Noch heute erinnere ich mich gut an den warnenden Ausruf meiner Mutter, wenn ich eiligen Schrittes die linoleumbelegte Treppe zu unserer kleinen Wohnung hinaufrennen wollte. Stärker sogar ist mir der Duft frischen Bohnerwachses im Gedächtnis, ich verbinde mit ihm Kindheit, Heimat und Samstag.
Jeden Samstag war bei uns Putztag, jeden Samstag hat meine Mutter die Treppe gewichst, gebohnert, gewienert. Die Treppe wurde nach dem Abwischen mit Bohnerwachs bearbeitet, so wurde sie gepflegt, glänzte schön, war aber auch ordentlich rutschig.
Auch mein Vater wichste regelmäßig samstags. Bewaffnet mit Bürste, Lappen (vornehmlich alte Wollsocken) und Schuhcreme (Wichse) machte er sich über die ledernen Schuhe der ganzen Familie her. Da diese damals keine Wegwerfware waren, wurden sie nicht nur gut gereinigt und gewichst, sondern auch repariert. So wurden z.B abgelaufene Sohlen mit angepassten Gummikeilen ausgebessert, verbogene oder verlorene Schnürsenkelösen neu vernietet.
Wichsen ist ein sehr altes Wort für putzen, polieren, reiben, das bereits im 15. Jahrhundert erstmals lexikalisch erwähnt wird. Hier mal ein Auszug aus dem Deutschen Wörterbuch der Brüder Jacob und Wilhelm Grimm, welches die beiden begeisterten Philologen 1838 begonnen haben. Erst nach 123 Jahren wurde das beeindruckende Werk in 32 Bänden 1961 fertig gestellt, es wird noch heute nach ihren Urvätern als "Der Grimm" bezeichnet.

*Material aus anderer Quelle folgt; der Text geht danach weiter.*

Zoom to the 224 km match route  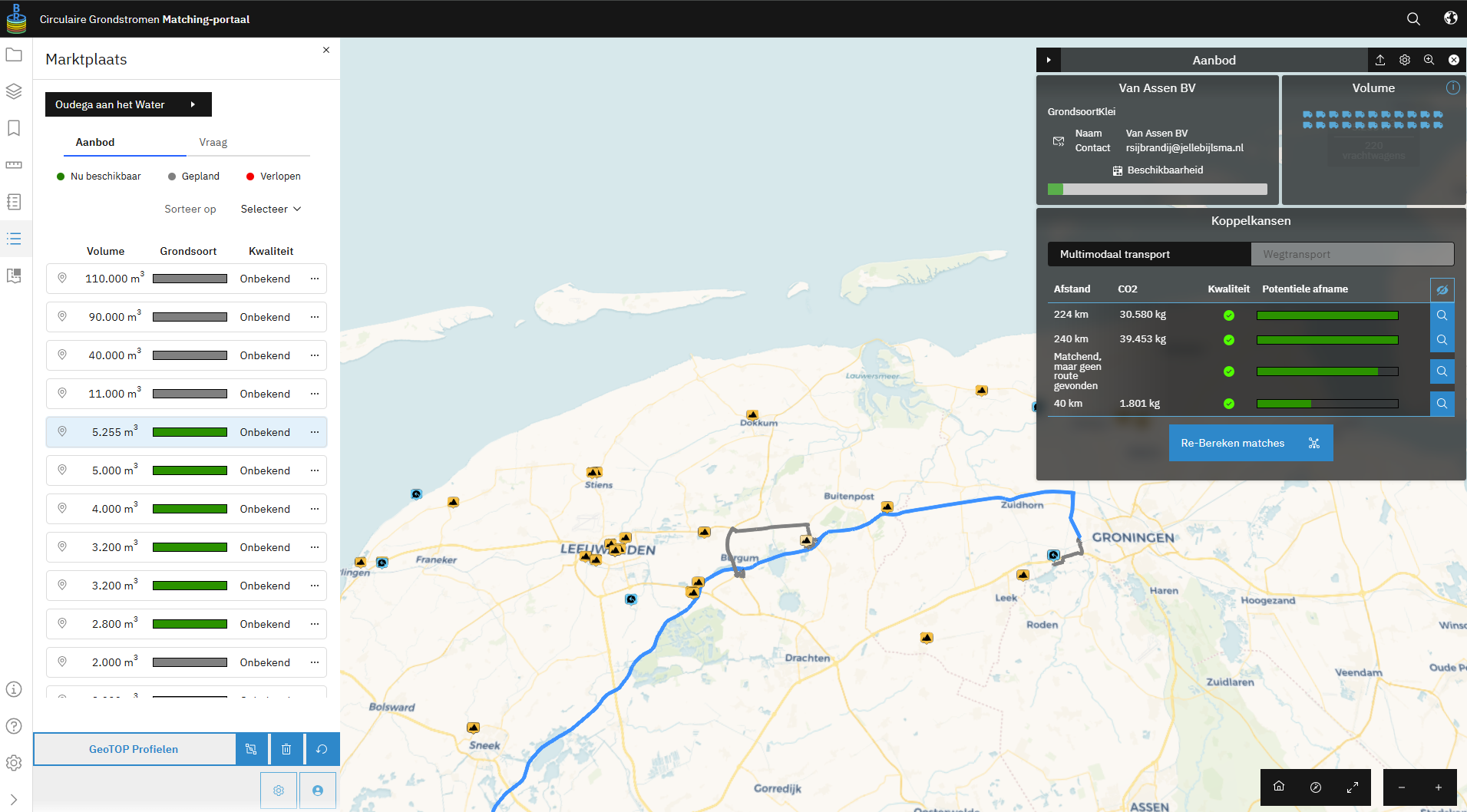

Heute wird nicht mehr gewichst, vielleicht sogar, weil zu viel "gewichst" wird.
Nach dem Auftragen des Wachses wurden Fußböden und Schuhe gründlich poliert. Weil man die Objekte dabei kräftig reiben musste, konnte wichsen schon im 19. Jahrhundert auch „onanieren“ bedeuten. Mehr und mehr erlangte die klassische Vokabel in unserer so offenen Gesellschaft somit anrüchigen Charakter.

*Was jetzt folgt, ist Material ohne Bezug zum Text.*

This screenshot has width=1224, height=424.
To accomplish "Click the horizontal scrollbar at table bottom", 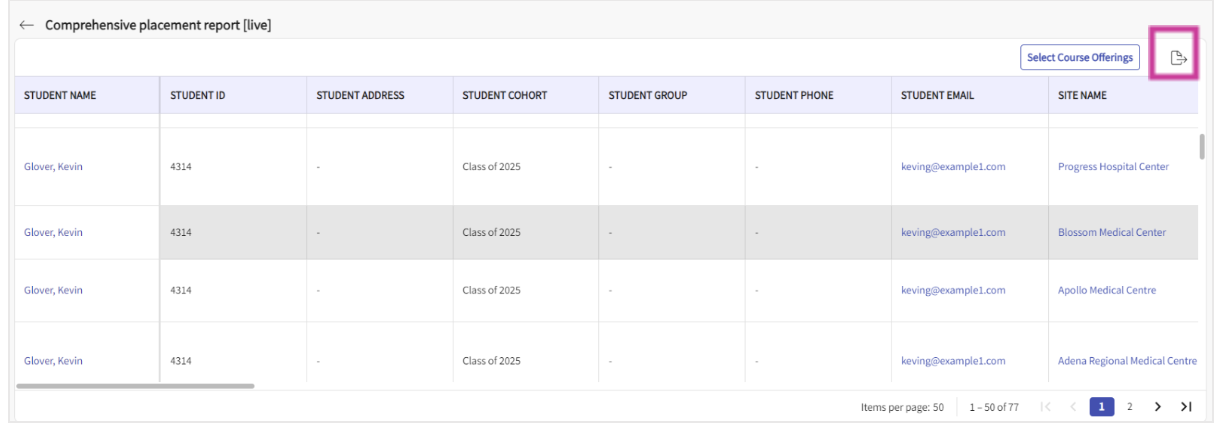I will click(x=136, y=385).
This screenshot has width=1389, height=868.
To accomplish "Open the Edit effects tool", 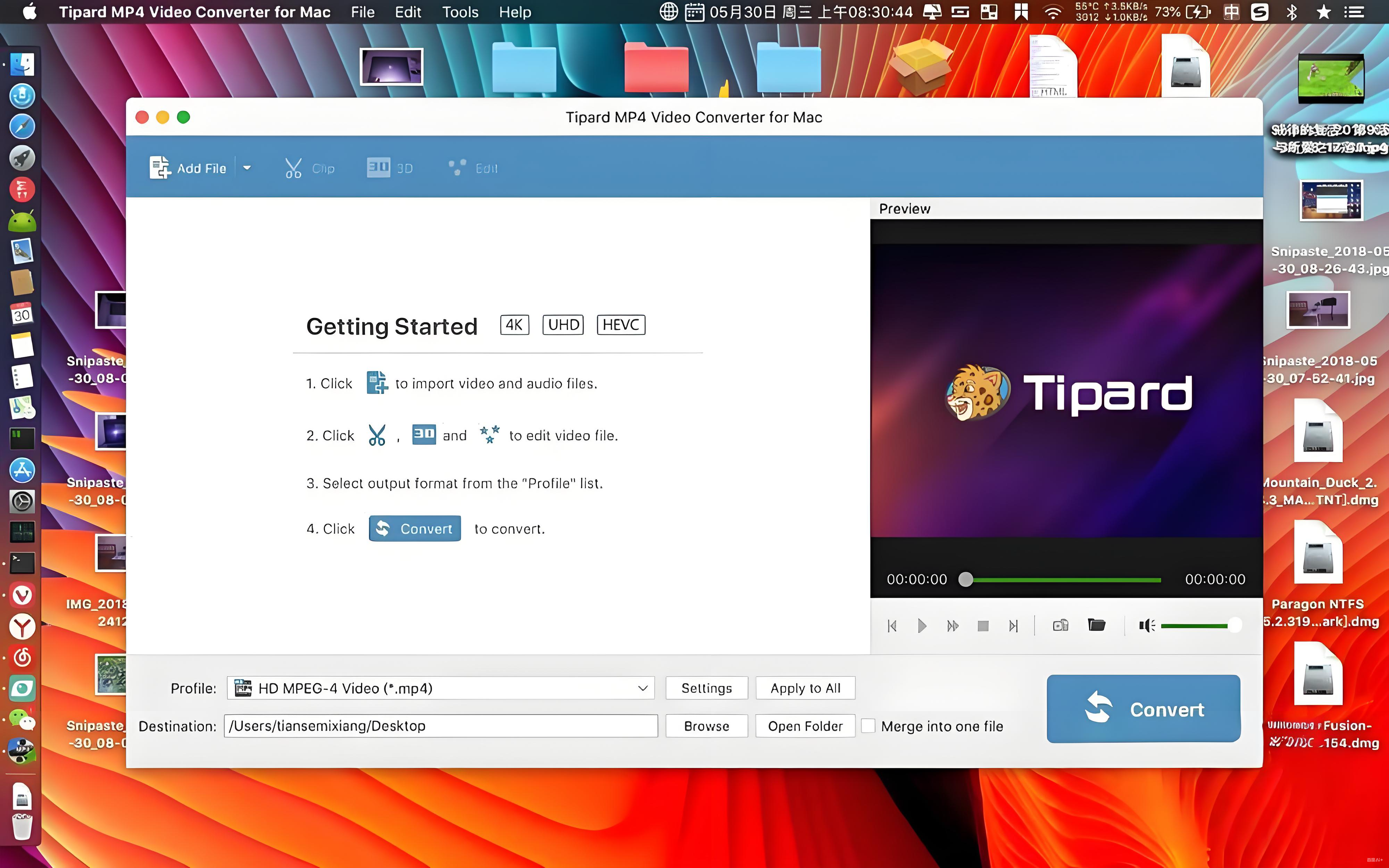I will click(x=457, y=168).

Mit Schrecken musste ich während der Recherchen feststellen, dass der Thienemann Verlag 2013 nach dem Wort "Neger" aus einigen Kinderbüchern auch das Verb "wichsen" aus "Die Kleine Hexe" von Ottfried Preußler entfernt hat.
Plötzlich war eine gute Tat der Kleinen Hexe, das Wichsen der Stiefel der Oberhexe, politisch inkorrekt.
Schade, noch ein Wort außer Betrieb...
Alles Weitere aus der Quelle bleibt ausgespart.